California convention center to house migrant children

LONG BEACH, Calif. (KNBC) – The City of Long Beach, California will use its unused convention center to host unaccompanied migrant children, many of them expected to arrive this week.

The convention center, which has sat empty for months due to the COVID-19 pandemic, will be home to about 1,000 migrant children, ranging in ages from three to 17 years old.

The center’s massive structure will have everything the children need including beds, food, clothing, and the existing meeting rooms at the facility will serve as classrooms.

A delegation of elected officials came to the convention center Thursday to tour the facility’s set-up.

Long Beach Mayor Robert Garcia is an immigrant who came to the U.S. at a very young age. He talked about how personal it was for him to walk through the shelter, remembering what it was like when he arrived in America.

“You know when I came to the United States I was 5 years old and under very different circumstances,” Mayor Garcia explained. “But still poor and still without a lot of support here within the United States. And, so I feel for me this is very personal that each child is welcomed. And, I’m very grateful that there were welcoming Americans and welcoming people when I arrived with my family that showed us kindness and love. And, eventually guided us through a very complex process to become U.S. citizens. I’m also very grateful that I was given the opportunity to become a U.S. citizen. And I think it is.. it breaks my heart that we have a system today where children cannot receive the same kind of opportunity that I received when I went through the immigration system.”

The Department of Health and Human Services is in charge of setting up and providing resources at the facility.
■ ■ ■
Work item: According to the news report, how many migrant children will the Long Beach convention center house, and in what age range?
■ ■ ■
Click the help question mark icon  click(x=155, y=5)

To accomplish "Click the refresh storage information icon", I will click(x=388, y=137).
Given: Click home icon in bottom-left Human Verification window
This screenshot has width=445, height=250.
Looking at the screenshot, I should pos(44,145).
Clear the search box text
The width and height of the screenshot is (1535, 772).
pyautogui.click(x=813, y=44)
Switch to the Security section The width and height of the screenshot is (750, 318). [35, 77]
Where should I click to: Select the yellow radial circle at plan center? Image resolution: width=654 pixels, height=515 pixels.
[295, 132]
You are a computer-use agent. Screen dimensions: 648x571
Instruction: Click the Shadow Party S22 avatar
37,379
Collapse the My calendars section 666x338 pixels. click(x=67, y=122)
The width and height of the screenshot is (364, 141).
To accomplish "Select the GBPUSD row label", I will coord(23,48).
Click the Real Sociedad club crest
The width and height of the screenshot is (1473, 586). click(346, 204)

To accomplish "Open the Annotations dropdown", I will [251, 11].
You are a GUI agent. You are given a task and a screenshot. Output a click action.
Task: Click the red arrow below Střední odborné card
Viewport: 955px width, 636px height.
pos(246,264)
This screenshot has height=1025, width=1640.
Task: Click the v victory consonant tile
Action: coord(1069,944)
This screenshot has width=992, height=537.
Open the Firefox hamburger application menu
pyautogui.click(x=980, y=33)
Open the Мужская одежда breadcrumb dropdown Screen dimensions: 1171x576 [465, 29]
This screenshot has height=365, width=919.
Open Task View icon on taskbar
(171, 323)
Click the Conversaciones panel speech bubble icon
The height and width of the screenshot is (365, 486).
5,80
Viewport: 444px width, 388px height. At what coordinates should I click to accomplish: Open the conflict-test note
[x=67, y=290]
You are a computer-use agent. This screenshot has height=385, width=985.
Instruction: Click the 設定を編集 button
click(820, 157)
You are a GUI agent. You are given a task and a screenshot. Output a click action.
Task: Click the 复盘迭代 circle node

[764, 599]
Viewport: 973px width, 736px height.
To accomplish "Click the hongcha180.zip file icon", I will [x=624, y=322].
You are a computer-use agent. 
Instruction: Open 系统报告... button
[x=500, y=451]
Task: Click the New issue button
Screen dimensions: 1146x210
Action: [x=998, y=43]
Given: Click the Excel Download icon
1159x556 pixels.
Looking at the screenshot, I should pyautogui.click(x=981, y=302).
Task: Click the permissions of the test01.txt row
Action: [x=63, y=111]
■ ■ ■
Output of the exercise: About 1,000 children, ages three to 17.